Property catastrophe rates are expected to decline at year-end, but a number of factors will keep underwriting discipline, Brian Schneider, Senior Director at Fitch Ratings noted at RVS 2025 in Monaco, with Manuel Arrivé, CFA, Director, suggesting that it’s likely reinsurers could participate lower down on programmes to meet demand from cedents.
In his comments, Schneider noted the softening that the market is starting to experience and stated that companies are trying to keep away from that softening area, and have become more demanding as to what the returns should be.
“It feels like a different market,” said Schneider. “I think investors have better, higher expectations as to what return should be. We’re not seeing the ILS market push the overall market down, like maybe we would have seen in the last soft market. And we see that investors in the ILS space are demanding better returns for their risk.

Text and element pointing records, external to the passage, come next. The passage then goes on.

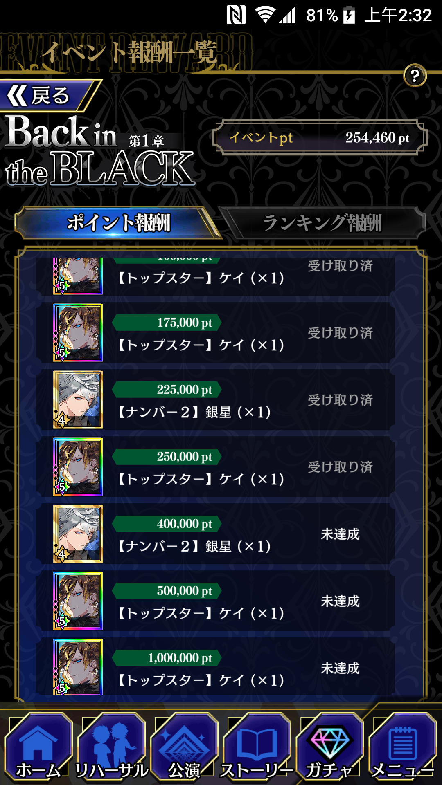
Task: Tap the 225,000 pt 銀星 card thumbnail
Action: coord(78,400)
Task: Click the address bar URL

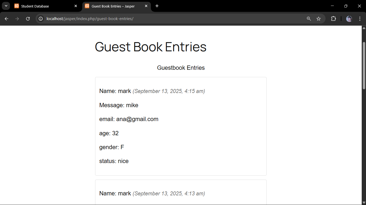Action: click(x=90, y=19)
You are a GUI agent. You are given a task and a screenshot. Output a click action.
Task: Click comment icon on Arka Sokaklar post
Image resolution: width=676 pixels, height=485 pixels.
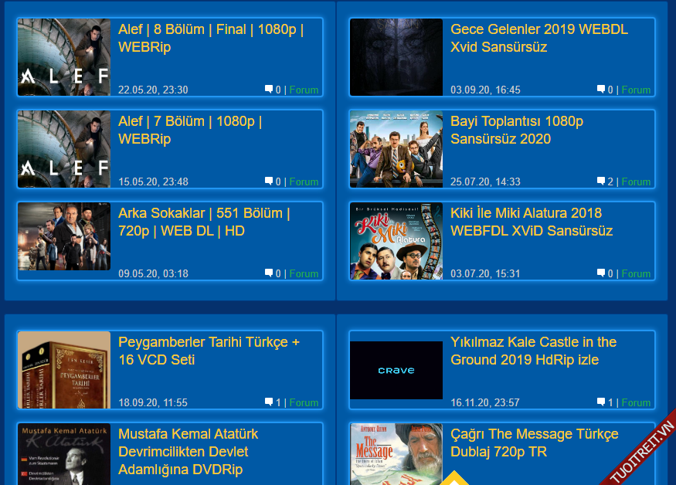[x=269, y=273]
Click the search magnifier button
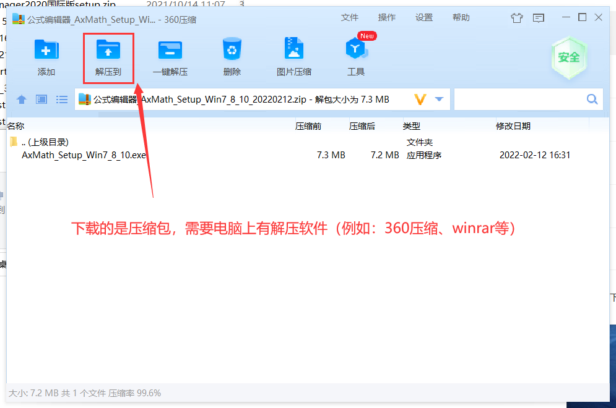Screen dimensions: 616x408 tap(592, 100)
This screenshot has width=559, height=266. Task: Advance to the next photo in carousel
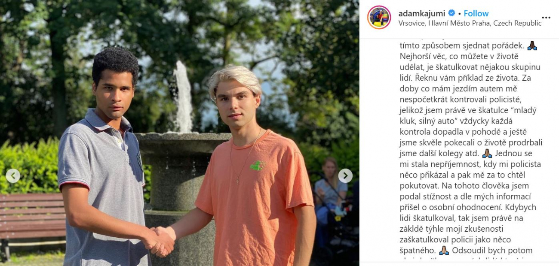pyautogui.click(x=345, y=175)
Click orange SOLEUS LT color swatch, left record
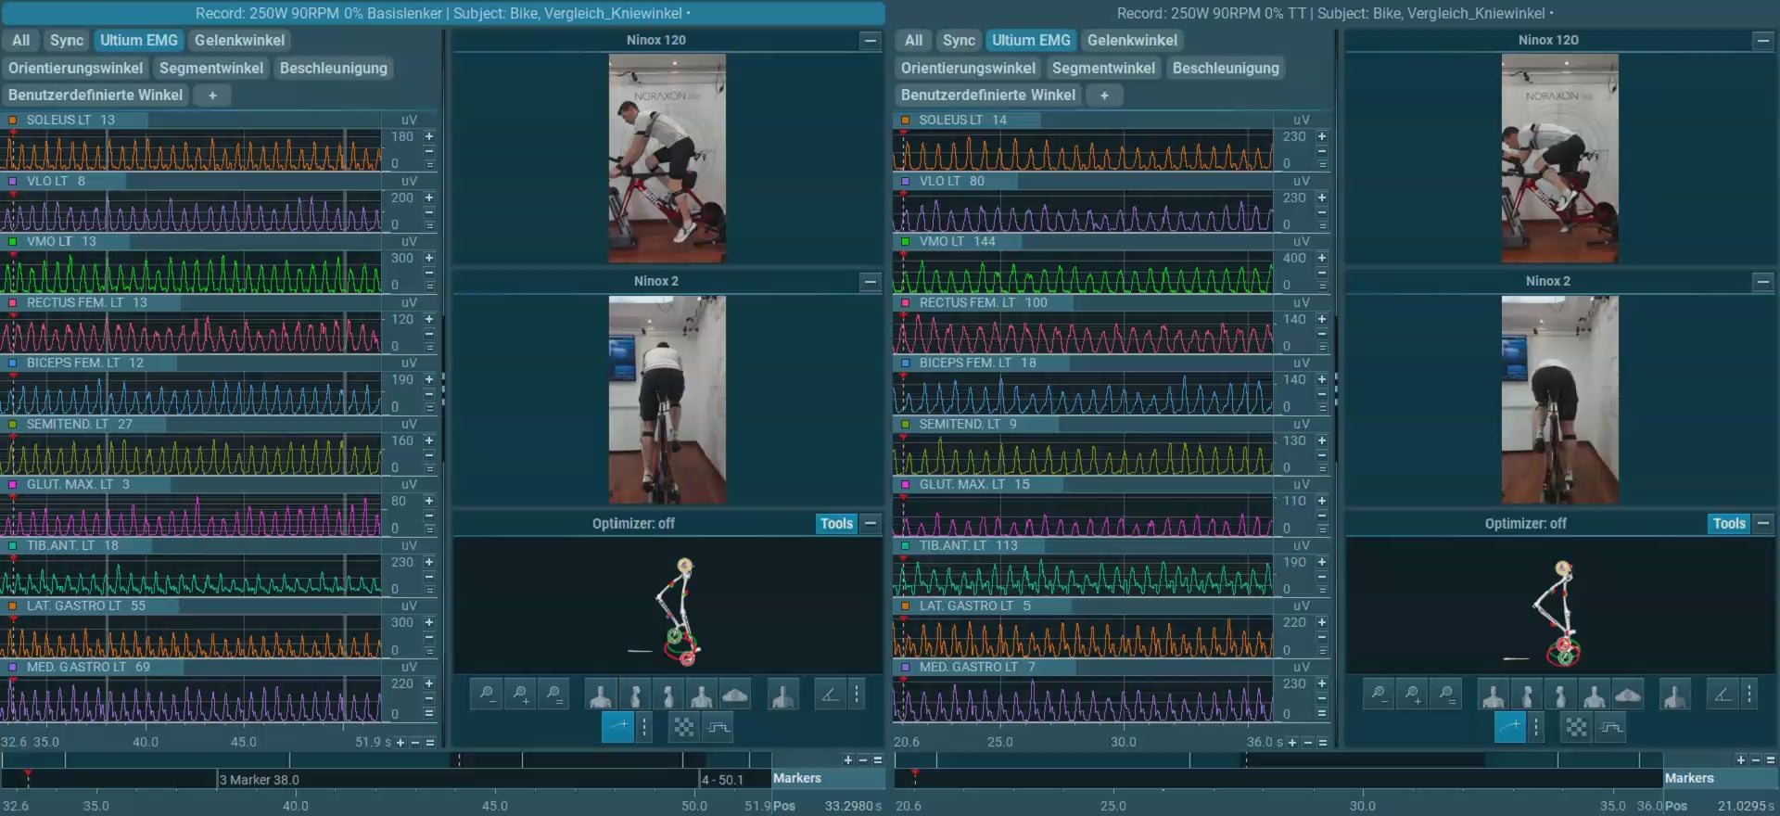Screen dimensions: 1780x816 (x=13, y=121)
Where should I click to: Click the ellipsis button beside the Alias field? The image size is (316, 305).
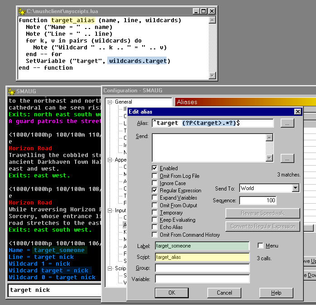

“They have understood that risk is increasing, so they’re going to demand returns for their risk. Therefore, I think that those types of things will help to keep things disciplined.”
He added: “And then on the casualty side, certainly some of the issues that we see around – like social inflation, some of the nuclear verdicts and litigation funding. I think factors like these keep a lot of pressure on the underwriters to be disciplined in the casualty market.”

According to Arrivé, underwriting discipline is going to be one of the key themes going forward.
He said: “I would say that reinsurers are going to loosen the standards. They are starting from a very high point and they are still looking to grow. As mentioned before, growth is going to be difficult.
“There is also demand from cedents to insure higher frequency, and manage earnings volatility, which if they want to grow, they will have to loosen some of the terms and conditions.”
Arrivé concluded: “So, we will be surprised if there is not a lowering in attachment points on property cat going forward.”